The bailout of jail definition or decision is determined by the crimes the person in jail is accused of and whether the individual’s history would indicate whether they would be a flight risk. The terms of release vary by jurisdiction, by crime, and between states. If a person is found to be qualified for getting out on bail, the bail bond agency works with the incarcerated person’s lawyer or family to fill out and file the proper bail paperwork.
This bail paperwork includes fees that must be paid to the bail bond agency. The bail bond agency accepts the damaging financial penalties on behalf of the incarcerated in exchange for a portion of the bail amount ordered by the court. As part of bail judgments, the person let out on bail must make on-time bail payments to the bail bond agency, agree not to be arrested for any further crimes, and other conditions.
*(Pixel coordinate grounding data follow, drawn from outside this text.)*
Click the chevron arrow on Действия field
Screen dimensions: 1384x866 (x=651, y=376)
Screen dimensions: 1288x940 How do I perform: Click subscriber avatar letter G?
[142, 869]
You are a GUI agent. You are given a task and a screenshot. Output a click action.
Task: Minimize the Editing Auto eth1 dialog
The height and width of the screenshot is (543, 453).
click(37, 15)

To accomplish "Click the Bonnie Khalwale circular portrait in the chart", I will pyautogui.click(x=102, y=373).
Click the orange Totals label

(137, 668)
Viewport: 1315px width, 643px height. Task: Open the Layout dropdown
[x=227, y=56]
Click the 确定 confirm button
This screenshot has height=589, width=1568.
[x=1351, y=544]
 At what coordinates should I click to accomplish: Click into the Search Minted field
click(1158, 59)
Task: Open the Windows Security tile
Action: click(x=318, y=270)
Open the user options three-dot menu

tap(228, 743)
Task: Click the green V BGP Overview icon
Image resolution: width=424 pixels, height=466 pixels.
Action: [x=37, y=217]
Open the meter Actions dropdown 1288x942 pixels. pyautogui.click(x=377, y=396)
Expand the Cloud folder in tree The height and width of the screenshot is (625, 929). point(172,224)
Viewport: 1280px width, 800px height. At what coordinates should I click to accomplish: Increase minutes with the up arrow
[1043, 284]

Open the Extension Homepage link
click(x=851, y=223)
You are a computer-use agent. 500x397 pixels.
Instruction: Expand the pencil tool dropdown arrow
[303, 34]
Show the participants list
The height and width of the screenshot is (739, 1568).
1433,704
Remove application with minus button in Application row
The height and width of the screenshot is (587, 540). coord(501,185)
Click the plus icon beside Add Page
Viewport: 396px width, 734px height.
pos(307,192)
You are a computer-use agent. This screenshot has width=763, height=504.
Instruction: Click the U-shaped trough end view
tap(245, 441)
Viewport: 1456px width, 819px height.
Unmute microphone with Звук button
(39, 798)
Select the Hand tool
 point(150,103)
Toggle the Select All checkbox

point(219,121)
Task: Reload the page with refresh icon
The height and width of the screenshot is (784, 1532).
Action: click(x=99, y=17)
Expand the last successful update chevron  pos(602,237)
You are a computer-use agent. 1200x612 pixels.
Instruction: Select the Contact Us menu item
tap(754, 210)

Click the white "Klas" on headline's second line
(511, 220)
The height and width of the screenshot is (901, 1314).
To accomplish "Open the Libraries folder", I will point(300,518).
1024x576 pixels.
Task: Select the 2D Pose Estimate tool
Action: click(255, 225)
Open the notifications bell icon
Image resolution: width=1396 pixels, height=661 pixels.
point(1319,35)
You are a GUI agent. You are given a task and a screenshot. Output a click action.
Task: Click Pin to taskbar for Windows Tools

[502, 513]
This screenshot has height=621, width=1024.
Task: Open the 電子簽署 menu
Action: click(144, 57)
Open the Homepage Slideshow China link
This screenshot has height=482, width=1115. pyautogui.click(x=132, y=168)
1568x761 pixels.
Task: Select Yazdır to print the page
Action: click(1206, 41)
In this YouTube video, Amistad Pros describes how to become a bail bond agent in North Carolina.
Becoming a bounty hunter, or more correctly called a bail bondsman license in North Carolina, starts with an application process, paperwork processing, and passing a state exam.
All new applicants must participate in a two-day bail-education class.
The cost can be approximately $500.00. Once completed, an application with the state is filled out, and a fee is paid. The price can be $300.00 or more depending on the type of bail bonding license the applicant is applying for. Fingerprinting is done along with a background check. Finally, the applicant schedules and passes a state exam. Exam fees can be around $60.00.
If the applicant passes the state exam, a license is mailed. All newly licensed bail bond agents must work under a supervisory bail bondsman for the first year. If the applicant fails, the applicant can reapply in one year.
Although no formal education or experience is required to become a bail bondsman, in North Carolina, applicants must be a resident for at least six months. They must also be at least 21 years of age, have no prior felonies, and be capable of performing the job.